WHAT IS EXPECTED -> Please output only the lines that begin at the line with "At what coordinates" and run through the end of the entries below, exactly as written. Drop all pictures.

[Stored data]
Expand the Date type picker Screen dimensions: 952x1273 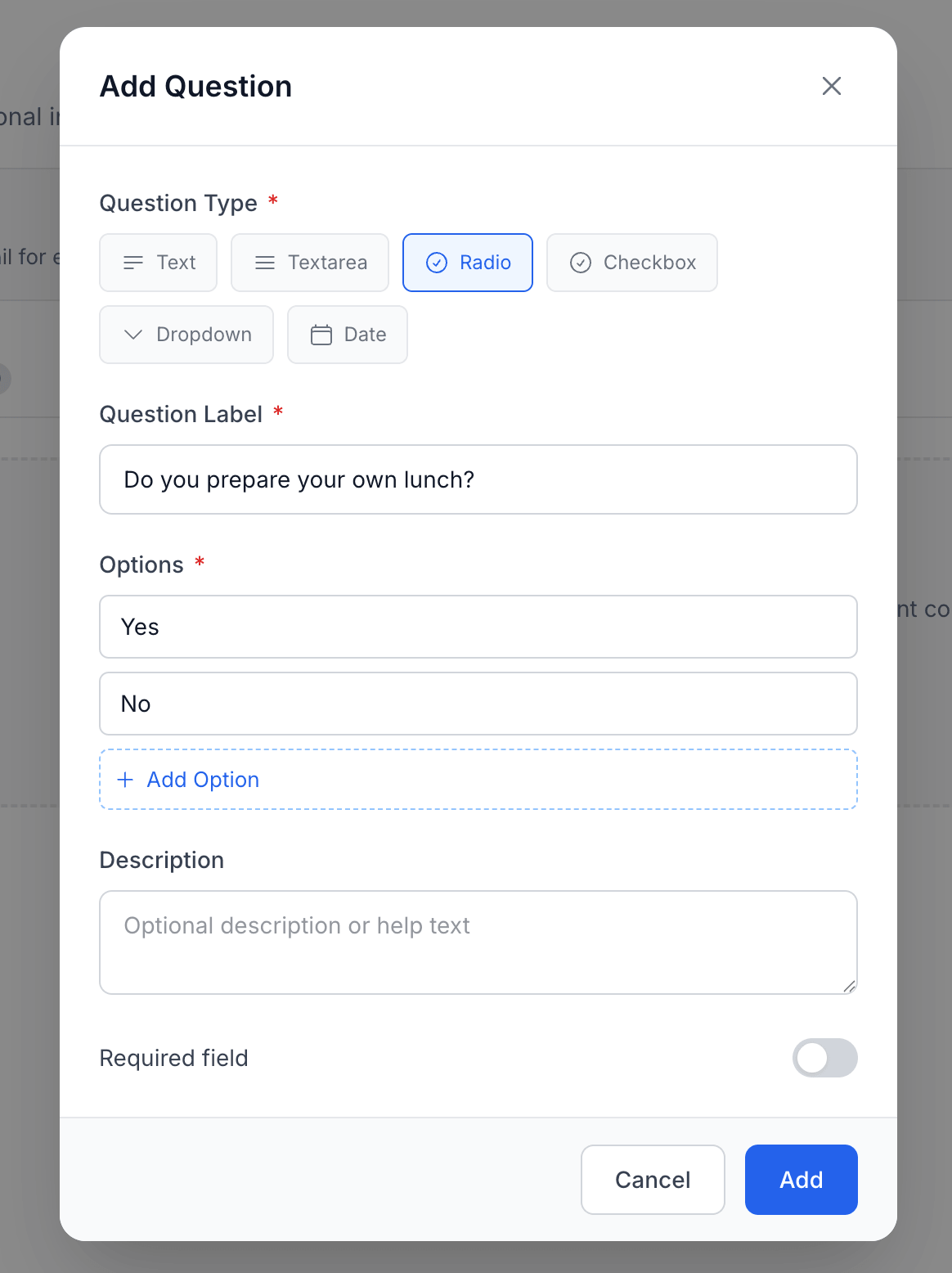(x=347, y=335)
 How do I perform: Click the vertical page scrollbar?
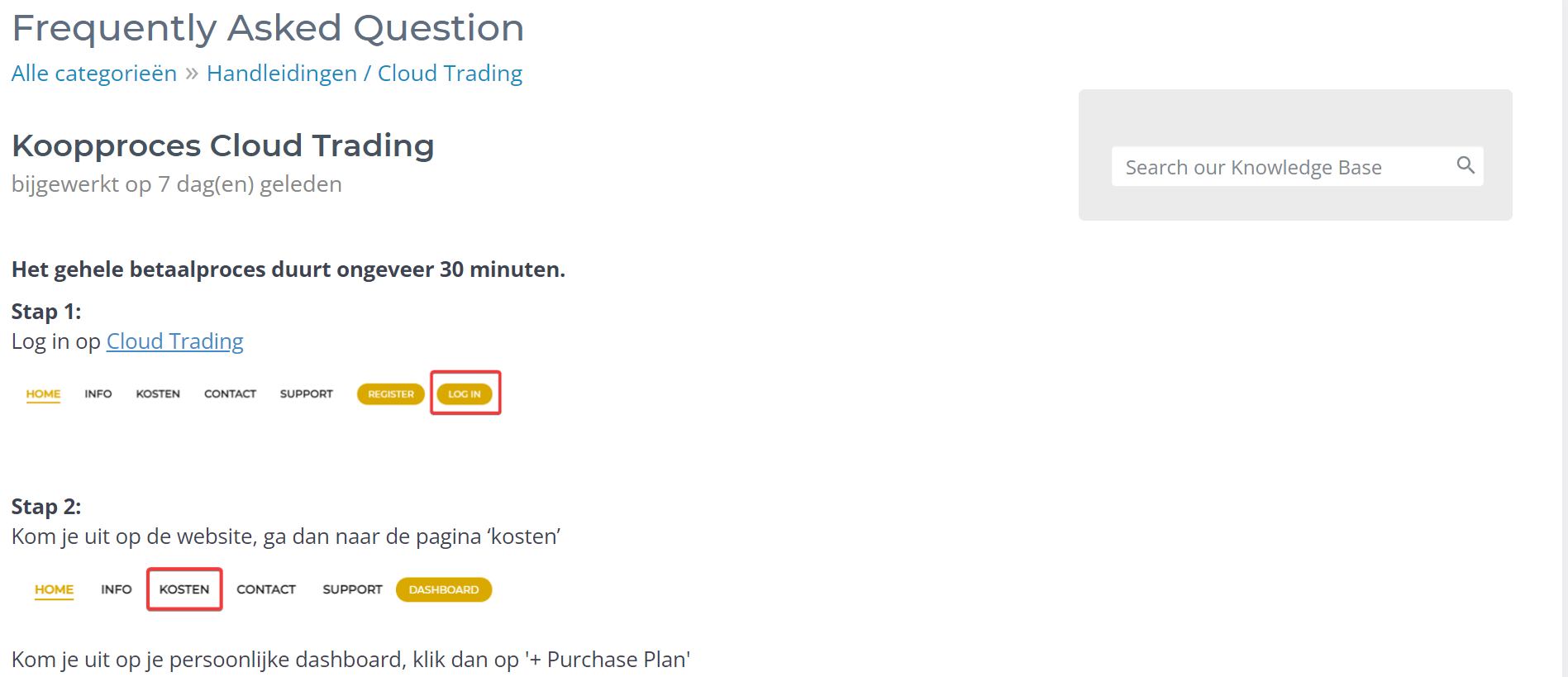click(1565, 331)
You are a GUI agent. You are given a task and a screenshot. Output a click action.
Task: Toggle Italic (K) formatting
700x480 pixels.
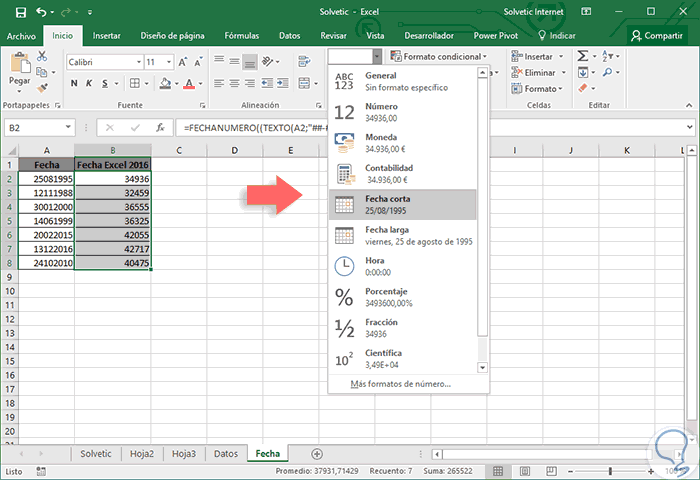[x=89, y=83]
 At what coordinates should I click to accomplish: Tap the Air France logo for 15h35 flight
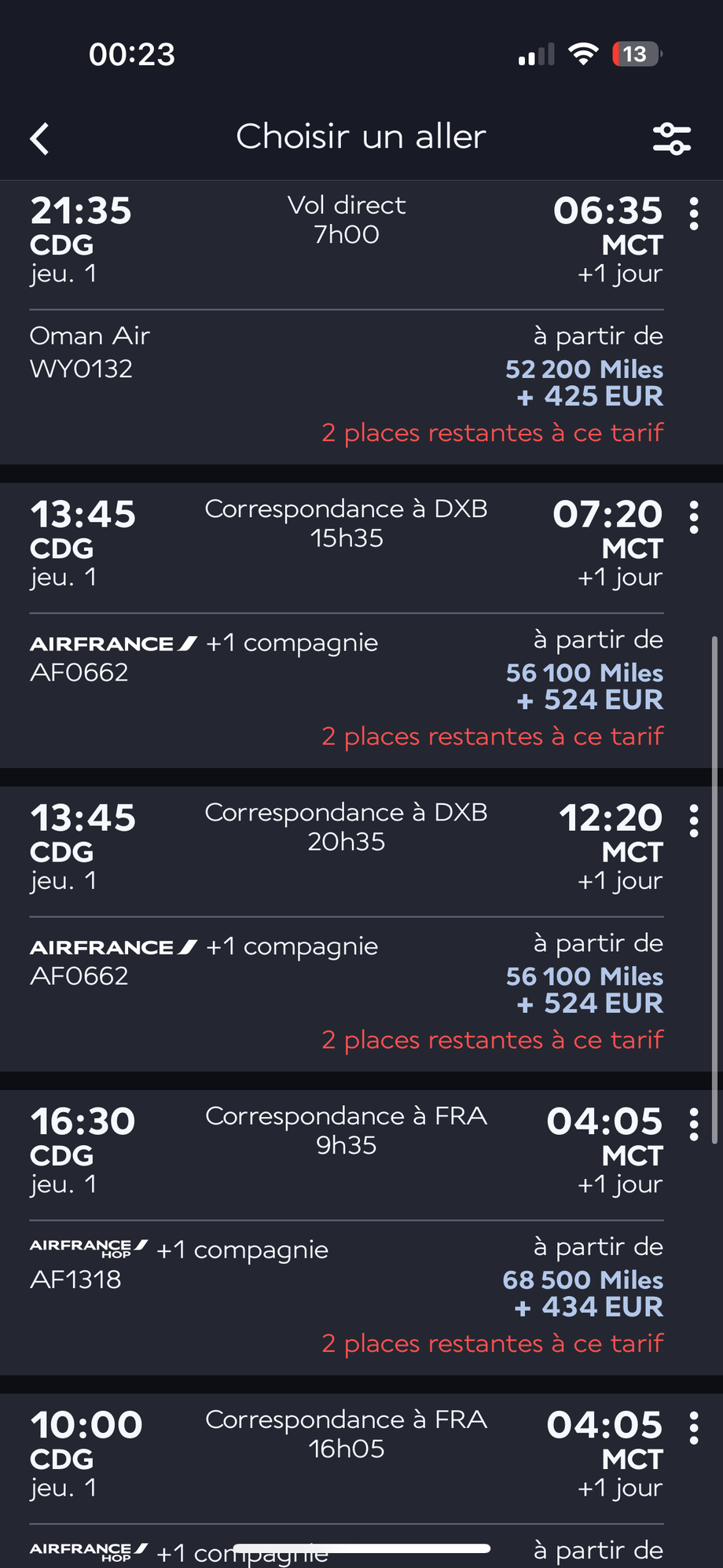(x=113, y=644)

WRITTEN REPLY ->
 At what coordinates should I click to accomplish: Tap the Air France logo for 15h35 flight
(x=113, y=644)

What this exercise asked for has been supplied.